If you were to set up a well known container management system, for example, you have to own the care and feeding of work nodes, a master node, etcd (for production, a five or seven node cluster), monitoring, backups, and a plan for what happens when any of it goes down. With another common solution, before you really get started, you have to run a specialized server, make sure it’s highly available and it has a PostgreSQL database it talks to, which you need to set up and back up and manage. You have to make sure all of the preliminary layer is healthy not just during setup, but the next day, the next day, the next day, and so on. Yet another solution asks you to complete 19 steps—creating S3 buckets, a VPC, seven different security groups, load balancers, DNS records, an RDS subnet group, etc.—just to have a functioning layer to implement the solution.

 

With Fugue, on the other hand, you type fugue install, you hit enter, and you walk away for 15 minutes. When you return, everything needed has been automatically set up. Fugue’s Conductor (a powerful, async, controlling agent interfacing with cloud APIs) is running in an AutoScaling group. So if it goes down, it comes back up. The Conductor itself is completely stateless; all of its state is kept in DynamoDB and S3—so that’s a class of stuff you don’t have to worry about. All key management is handled automatically for you. That fugue install command automates Vars set up (Fugue’s replicated key/value store for coordination, configuration sharing, credential synchronization, etc.). Various queues and topics are automated as well.

 

Fugue’s footprint in your AWS account is a very fully featured orchestration system that has a lot of the same characteristics of other systems and some highly distinctive ones. But, unlike other systems, you don’t have to own bootstrapping and the continual care and feeding of all the required infrastructure. The one fugue install command literally bootstraps everything for you. Then, the Conductor takes care of its own infrastructure forever. You get this magic seed that you drop into your account and it unfurls a distributed system for you that you don’t have to worry about.

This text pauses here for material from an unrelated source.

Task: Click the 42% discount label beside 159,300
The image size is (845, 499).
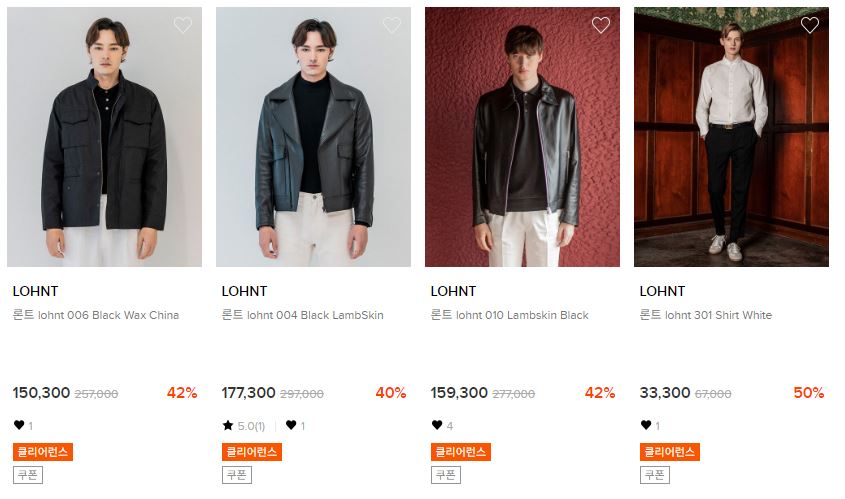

Here’s how it renders on your CLI:

 

FugueWriter:fugue-book 
$ fugue install[ fugue install ] Installing Fugue ConductorInstall Details:   
Conductor AMI ID: ami-a1b2c3e4   
AWS Account: FugueWriter/0xxxxxxxxxx9   
Region: us-east-1[ WARN ] Would you like to proceed with installing? [y/N]:y
Installing the Fugue Conductor into AWS account FugueWriter/0xxxxxxxxxx9. 

FugueAutoScalingGroup Working... 
FugueCliResponsesDb Working... 
FugueHealthCheckDb Working... 
FugueIam Complete FugueIamInstaller Complete FugueIamUser Complete FugueInstanceProfile Working... 
FugueInternetRoute Working... 
FugueLaunchConfiguration Working... 

FugueNotificationDriftTopic Complete 
FugueNotificationKillTopic Complete 
FugueNotificationResumeTopic Complete 
FugueNotificationRunTopic Complete 
FugueNotificationSuspendTopic Complete 
FugueNotificationSystemTopic Complete 
FugueNotificationUpdateTopic Complete 
FugueResourceEventsTopic Complete 

FugueRouteTable Working... 
FugueSubnet1 Working... 
FugueSubnet1RouteTableAssociation Working... 
FugueSubnet2 Working... 
FugueSubnet2RouteTableAssociation Working... 

FugueVpc Complete 
FugueVpcGateway Complete 

FugueVpcGatewayAttachment Working... 
FugueVpcSecurityGroup Working... 

----------------------------------------------- 
Overall Progress [############.............] 50% 
[ HELP ] 
Exiting the install command while in progress (CTRL+C) will only stop progress tracking and *not* the install itself.

 

With other systems, you’ll need at least a week or two to have resources at the point where you can sleep at night and feel like the system can manage everything and not go away. With Fugue, whether you’re trying it for the first time or rolling it out into production, it takes 15 minutes and one command to get to the same point. And, there’s no continual care and feeding of components. That’s reducing undifferentiated heavy lifting. That’s indicative of the way the entire system has been constructed to remove types of cloud complexity that don’t need to be there.